- Theatrical release poster
- Directed by: Jop de Vries
- Written by: Jop de Vries; Pieter Athmer;
- Based on: SpangaS by Anya Koek
- Produced by: Joris van Wijk; Alain de Levita;
- Cinematography: Daan Nieuwenhuijs
- Edited by: Manuel Rombley
- Music by: Martijn Schimmer; Matthijs Kieboom;
- Production companies: NL Film & TV; NCRV;
- Distributed by: Dutch FilmWorks Buena Vista International
- Release date: 18 June 2015;
- Running time: 80 minutes
- Country: Netherlands
- Language: Dutch
- Box office: $1.1 million

= SpangaS in Actie =

2015 Dutch teen film

SpangaS in Actie is a 2015 teen film based on the soap series SpangaS and a stand-alone sequel to SpangaS op Survival.

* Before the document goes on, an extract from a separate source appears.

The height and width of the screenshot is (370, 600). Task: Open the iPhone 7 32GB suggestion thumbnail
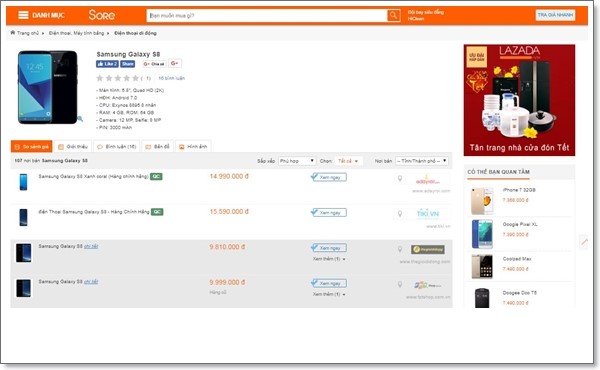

The film was released on 18 June 2015 by Dutch FilmWorks. The film won a Golden Film award for having drawn over 100,000 spectators.

==Cast==
- Ricardo Blei as Abel Brandt
- Lennart Timmerman as Raphael 'Raaf' de Ridder
- Hassan Slaby as Eman Loukili
- Guillermo Hilversum as Tinco Benoît
- Dilara Horuz as Meral Daldal
- Djamila Abdalla as Bodil de la Aize
- Priscilla Knetemann as Charley Bogaarts
- Stijn Fransen as Renée Krul
- Timo Wils as Lef Evers
- Vajèn van den Bosch as Juliëtte Vrolijks
- Steef Hupkes as Jochem Damstra
- Judy Doorman as "Miss" Madge Jansen
- Pepijn Schoneveld as Frits van Veen

==Release==
=== Home media ===
The film was released on DVD on 16 October 2015.